What's really useful when doing time-series analysis, is to select a particular month or year. In essence, the ds
selector I propose could get rid of both of these functions.
Out of the examples that you give, I think the one using query
is closest to what I'd have in mind (besides adding a new operator/method). So maybe adding the =
functionality found in partial strings to query
would be an improvement. For instance, for doing this to pick out elements that are within that month:
df.query("start_date = '2016-04'")
Then my example would be
df.query("start_date = '2016-4'").query("end_date < '2016-12'")
In short:
1. Given the existence between
and truncate
, it might make sense API-wise to create a single way of accessing datetimes (both inequality and equality).
2. Adding this functionality to query
would also be useful.
Comment From: jreback
@bbirand so partial string indexing which is the link I pointed above has some caveats. - It is not 'meant' for production, meaning it is a convenience for interactively working with data. - It works because the index itself is monotonic (meaning its sorted), and so can be very efficient.
If its NOT sorted, and generally a column is not, then boolean indexing is used and so its the same as selecting (as you have above); this is true for .query
as well.
This is why indexes are special and can have a special syntax. This is not applicable more generally. Further I would be really really hesistant to introduce more non-production oriented convenience features such as this.
In fact we are going to be moving away from unexpected things like:
df['2016']
, though still allow df.loc['2016']
as the first actually slices the ROWS even though its typically a COLUMN indexer.
Comment From: bbirand
Hi @jreback ,
Thanks for the explanation. I see that you've closed the issue, so I won't drag this on any longer. But if I can humbly comment on one point, it would be this:
It is not 'meant' for production, meaning it is a convenience for interactively working with data.

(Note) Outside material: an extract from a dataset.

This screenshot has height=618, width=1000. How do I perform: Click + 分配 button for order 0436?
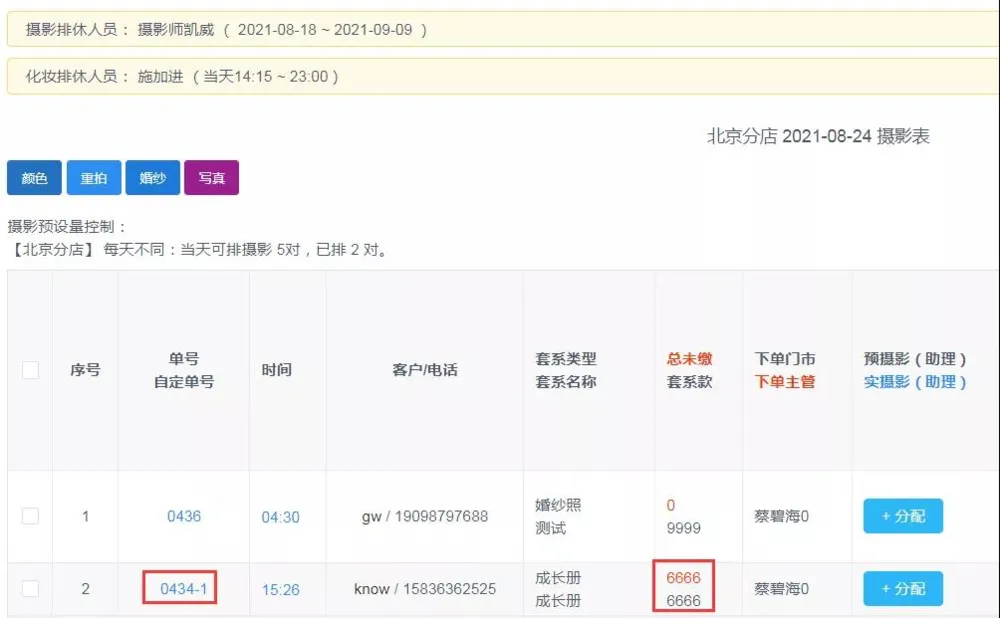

I'd be very careful while defining what really consists of "production". The vast, vast majority of people I know that use Pandas, use it first and foremost as an interactive environment. So in that context, "production" features would be exactly things that make it easy to deal with basic data analysis tasks, say via quick indexing.
It seems that your definition of production is vastly different. I realized that things like the safety of operations become important when code is meant to run non-interactively.
In order to deal with this vast discrepancy in usage, my 2c would be to have a type of global flag. When I launch Jupyter Notebook, and I'm playing around with data, I can use all sorts of shortcuts that made Pandas so attractive for data analysis work. When I have a good first version, I can change the flag, which may output warnings for "unsafe" operations, like indexing shortcuts, and ask the user to change these more specific and safe versions.
I realize this issue is not the best place to discuss this, but I figured I'd note this here and get your thoughts before creating any more issues. What do you think?
Comment From: jreback
@bbirand this certainly could be enabled via an option (and actually prob should be). That's exactly what I mean by 'production'. A non-interactive run may, or may not have the same semantics / usage as an interactive environment. This could be configurable.
If you are willing to submit a pull-request for this, great.
Comment From: bbirand
@jreback I'll definitely take a stab at it! But should I then start a new issue for this "production vs interactive configuration" topic?
Comment From: jreback
sure